Tundu Lissu, opposant tanzanien

En Tanzanie, l’opposition a accepté dimanche de participer à un gouvernement d’union avec le parti au pouvoir sur l’archipel semi-autonome de Zanzibar, tout en maintenant que le scrutin du 28 octobre n’a pas été équitable.

« Après consultations entre les dirigeants du parti et ses membres, nous avons décidé de participer au gouvernement pour privilégier la paix et dans l’intérêt supérieur de la nation et de notre parti », a déclaré à la presse Ado Shaibu, le secrétaire général du parti ACT-Wazalendo.

« Les élections n’ont été ni libres ni crédibles mais il faut sortir le pays de la crise », a-t-il ajouté. Le 28 octobre, les électeurs de l’archipel de Zanzibar, qui forme avec la Tanzanie continentale la République unie de Tanzanie, participaient aux élections nationales mais devaient également désigner leurs propres président et députés.
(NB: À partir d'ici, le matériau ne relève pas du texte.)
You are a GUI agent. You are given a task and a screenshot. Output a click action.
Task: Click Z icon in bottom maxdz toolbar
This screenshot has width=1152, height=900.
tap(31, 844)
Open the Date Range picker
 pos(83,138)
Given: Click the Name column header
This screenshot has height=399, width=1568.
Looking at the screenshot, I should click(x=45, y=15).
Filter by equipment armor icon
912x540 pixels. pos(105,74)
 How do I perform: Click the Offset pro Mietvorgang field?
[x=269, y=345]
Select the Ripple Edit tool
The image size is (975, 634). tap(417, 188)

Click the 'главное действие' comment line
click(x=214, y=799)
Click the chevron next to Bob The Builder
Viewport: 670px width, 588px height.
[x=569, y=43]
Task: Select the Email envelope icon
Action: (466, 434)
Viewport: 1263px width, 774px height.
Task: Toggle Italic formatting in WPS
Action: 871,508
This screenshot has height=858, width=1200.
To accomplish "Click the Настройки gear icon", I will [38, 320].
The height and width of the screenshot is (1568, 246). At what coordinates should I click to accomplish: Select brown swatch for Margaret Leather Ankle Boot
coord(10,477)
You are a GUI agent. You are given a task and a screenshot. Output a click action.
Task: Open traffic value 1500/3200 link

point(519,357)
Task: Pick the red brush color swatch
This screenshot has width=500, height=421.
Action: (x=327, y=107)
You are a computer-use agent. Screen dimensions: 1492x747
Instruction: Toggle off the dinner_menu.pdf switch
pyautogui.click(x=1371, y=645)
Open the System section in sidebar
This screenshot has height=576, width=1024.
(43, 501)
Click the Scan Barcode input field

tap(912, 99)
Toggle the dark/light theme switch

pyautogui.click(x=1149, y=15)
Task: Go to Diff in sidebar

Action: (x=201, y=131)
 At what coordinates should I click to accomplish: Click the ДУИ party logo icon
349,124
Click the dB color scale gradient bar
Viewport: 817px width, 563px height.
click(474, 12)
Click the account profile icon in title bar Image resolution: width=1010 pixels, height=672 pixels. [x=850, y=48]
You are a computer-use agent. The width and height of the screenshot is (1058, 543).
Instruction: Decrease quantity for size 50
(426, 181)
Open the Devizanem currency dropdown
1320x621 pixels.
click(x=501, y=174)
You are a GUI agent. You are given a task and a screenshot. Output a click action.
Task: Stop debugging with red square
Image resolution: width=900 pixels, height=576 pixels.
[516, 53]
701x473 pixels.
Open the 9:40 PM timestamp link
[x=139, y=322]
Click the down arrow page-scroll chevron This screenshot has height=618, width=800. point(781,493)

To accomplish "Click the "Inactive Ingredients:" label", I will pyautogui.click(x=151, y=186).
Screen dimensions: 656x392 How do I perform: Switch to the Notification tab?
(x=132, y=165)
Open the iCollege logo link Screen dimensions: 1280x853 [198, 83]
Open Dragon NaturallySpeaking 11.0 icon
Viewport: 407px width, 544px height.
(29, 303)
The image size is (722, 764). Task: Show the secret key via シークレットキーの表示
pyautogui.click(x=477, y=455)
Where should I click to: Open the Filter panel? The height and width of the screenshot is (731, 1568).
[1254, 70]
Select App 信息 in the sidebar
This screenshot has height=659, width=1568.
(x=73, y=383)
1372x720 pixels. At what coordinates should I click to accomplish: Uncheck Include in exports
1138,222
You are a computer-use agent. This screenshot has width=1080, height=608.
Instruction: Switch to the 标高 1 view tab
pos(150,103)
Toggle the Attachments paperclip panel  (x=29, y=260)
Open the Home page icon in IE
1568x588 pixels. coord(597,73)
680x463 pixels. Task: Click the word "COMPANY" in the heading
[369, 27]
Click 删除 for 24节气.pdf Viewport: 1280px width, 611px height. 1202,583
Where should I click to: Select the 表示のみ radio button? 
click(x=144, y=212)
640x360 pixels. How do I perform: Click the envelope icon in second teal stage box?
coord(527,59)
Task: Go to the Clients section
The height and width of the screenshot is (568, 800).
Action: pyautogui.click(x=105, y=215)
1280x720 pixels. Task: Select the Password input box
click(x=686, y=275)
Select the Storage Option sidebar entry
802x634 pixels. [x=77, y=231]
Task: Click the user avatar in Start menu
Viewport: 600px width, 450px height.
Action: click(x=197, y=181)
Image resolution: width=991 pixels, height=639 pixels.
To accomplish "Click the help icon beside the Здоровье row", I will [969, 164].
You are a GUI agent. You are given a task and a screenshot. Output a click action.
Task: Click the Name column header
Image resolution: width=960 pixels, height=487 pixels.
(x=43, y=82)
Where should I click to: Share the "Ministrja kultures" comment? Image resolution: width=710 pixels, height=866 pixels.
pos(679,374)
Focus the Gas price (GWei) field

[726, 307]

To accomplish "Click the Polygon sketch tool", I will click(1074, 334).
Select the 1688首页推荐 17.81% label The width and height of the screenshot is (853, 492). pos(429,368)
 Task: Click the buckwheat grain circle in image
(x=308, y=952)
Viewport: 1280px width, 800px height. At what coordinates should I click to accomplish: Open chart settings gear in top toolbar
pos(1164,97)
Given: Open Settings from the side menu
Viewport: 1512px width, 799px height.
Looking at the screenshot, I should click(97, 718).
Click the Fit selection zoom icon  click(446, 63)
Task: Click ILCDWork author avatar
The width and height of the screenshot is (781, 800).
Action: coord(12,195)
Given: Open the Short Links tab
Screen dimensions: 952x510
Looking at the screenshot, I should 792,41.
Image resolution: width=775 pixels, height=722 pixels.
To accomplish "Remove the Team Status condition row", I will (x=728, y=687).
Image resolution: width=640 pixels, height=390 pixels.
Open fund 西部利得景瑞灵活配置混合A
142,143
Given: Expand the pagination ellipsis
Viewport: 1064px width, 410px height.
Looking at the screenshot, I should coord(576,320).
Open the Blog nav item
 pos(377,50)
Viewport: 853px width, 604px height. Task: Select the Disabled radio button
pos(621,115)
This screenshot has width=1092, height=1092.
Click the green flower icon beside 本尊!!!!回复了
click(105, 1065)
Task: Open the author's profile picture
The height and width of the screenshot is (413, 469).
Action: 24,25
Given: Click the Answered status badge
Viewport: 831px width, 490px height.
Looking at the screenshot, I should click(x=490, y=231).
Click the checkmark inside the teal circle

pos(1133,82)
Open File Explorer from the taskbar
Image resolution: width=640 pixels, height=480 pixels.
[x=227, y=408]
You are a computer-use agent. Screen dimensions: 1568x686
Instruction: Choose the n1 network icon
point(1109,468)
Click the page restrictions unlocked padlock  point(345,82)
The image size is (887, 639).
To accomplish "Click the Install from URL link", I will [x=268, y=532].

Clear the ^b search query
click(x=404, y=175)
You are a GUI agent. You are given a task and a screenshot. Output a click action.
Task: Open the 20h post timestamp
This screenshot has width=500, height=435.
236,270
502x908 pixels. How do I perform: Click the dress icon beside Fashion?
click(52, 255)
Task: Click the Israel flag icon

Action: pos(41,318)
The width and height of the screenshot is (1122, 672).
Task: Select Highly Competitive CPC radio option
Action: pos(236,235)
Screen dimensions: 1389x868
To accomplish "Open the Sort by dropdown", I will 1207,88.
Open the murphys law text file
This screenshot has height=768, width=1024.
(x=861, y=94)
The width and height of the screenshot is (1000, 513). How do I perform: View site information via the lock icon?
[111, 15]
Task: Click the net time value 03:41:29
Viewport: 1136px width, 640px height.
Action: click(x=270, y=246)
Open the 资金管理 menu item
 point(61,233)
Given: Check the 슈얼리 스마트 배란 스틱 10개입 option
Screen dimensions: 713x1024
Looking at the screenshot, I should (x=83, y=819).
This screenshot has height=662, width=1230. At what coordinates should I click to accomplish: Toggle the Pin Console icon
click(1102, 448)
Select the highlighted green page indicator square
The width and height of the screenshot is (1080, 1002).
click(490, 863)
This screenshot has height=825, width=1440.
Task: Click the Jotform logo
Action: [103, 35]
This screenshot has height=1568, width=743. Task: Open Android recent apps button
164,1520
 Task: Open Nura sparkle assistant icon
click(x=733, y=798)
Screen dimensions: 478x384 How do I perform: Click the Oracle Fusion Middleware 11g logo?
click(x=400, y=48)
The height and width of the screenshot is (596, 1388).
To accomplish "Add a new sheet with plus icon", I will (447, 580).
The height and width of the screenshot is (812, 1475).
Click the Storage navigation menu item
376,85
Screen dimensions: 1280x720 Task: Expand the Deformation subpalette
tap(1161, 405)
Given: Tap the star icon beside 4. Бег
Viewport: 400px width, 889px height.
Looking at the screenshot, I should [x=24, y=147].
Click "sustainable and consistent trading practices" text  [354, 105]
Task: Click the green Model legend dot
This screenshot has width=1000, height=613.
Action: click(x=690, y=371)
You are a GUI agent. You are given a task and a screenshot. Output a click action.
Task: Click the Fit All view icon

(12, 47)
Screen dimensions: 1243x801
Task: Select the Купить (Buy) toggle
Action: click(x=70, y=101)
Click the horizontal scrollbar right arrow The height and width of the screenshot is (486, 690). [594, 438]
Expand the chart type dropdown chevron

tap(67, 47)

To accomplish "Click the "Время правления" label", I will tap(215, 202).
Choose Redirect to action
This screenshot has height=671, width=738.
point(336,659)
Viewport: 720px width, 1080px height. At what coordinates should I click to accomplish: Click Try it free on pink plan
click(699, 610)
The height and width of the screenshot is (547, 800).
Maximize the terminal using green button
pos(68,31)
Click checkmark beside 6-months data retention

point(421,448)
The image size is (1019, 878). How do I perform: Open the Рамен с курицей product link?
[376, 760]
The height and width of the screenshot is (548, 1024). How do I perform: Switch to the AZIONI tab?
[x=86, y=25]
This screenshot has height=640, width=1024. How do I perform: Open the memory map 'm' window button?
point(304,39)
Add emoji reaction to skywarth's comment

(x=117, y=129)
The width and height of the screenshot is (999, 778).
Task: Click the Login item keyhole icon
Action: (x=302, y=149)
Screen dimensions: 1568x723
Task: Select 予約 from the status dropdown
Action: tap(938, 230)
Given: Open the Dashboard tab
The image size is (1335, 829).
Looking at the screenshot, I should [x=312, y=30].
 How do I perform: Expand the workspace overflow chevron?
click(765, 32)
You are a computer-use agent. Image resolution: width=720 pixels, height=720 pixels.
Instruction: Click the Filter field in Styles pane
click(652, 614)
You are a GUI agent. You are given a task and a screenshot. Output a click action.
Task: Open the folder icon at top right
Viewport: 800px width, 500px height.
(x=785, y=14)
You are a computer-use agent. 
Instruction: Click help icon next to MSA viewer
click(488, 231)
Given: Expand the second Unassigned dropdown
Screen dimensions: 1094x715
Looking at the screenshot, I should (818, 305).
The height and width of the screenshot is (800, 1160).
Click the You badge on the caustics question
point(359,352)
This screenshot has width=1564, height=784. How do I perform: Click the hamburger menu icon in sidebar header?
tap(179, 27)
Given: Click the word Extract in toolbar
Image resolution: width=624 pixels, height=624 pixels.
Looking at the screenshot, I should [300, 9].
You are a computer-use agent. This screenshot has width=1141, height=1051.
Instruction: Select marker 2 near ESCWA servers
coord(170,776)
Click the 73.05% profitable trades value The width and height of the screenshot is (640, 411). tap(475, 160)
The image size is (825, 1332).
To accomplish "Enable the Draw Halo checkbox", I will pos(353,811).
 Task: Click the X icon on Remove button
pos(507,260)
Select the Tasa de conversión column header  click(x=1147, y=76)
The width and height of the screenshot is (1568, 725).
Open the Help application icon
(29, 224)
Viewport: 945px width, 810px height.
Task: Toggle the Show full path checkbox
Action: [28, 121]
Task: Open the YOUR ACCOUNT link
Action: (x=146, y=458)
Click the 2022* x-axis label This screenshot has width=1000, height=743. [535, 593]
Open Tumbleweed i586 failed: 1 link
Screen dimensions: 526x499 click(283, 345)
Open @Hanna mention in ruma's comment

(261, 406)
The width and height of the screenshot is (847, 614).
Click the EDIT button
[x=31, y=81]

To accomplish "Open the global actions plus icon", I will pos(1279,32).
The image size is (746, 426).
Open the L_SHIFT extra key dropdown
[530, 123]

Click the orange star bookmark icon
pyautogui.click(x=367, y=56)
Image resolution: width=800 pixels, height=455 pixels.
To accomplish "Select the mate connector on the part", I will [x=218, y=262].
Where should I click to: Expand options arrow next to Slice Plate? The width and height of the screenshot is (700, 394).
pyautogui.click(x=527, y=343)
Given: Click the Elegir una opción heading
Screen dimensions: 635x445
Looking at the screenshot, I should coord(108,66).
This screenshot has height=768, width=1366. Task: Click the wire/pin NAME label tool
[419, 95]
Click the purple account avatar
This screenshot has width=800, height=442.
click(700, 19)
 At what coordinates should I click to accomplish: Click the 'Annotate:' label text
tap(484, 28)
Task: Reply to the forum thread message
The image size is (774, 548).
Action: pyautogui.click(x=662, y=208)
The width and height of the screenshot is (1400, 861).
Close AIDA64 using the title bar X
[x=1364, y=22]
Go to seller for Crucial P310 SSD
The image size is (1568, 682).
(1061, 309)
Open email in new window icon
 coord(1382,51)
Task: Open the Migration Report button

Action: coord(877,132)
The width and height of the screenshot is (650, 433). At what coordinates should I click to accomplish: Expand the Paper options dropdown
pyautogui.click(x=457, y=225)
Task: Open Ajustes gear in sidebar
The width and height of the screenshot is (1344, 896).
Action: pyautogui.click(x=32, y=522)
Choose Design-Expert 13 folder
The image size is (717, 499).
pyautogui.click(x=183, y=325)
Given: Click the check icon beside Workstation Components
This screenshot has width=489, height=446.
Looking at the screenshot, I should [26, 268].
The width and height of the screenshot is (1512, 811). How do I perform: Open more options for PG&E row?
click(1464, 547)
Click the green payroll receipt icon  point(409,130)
e candidat du parti au pouvoir CCM, Hussein Mwinyi, avait été déclaré vainqueur avec 76,27% des suffrages et désigné président de l’archipel, au terme d’un scrutin tenu dans un climat extrêmement tendu, marqué par un déploiement massif de policiers, soldats et de miliciens du parti au pouvoir, appelés « Zombies ».

Seif Sharif Hamad, leader de l’opposition locale pour le parti ACT-Wazalendo, avait été arrêté à deux reprises avant et après le scrutin et avait accusé la police d’avoir tué par balle dix personnes sur l’archipel la veille du vote.

La constitution de Zanzibar, où les violences électorales sont récurrentes, prévoit que le parti vainqueur des élections forme un gouvernement d’union en partenariat avec le parti d’opposition qui obtient au moins 10% des voix. L’ACT-Wazalendo avait récolté 19,8% des suffrages.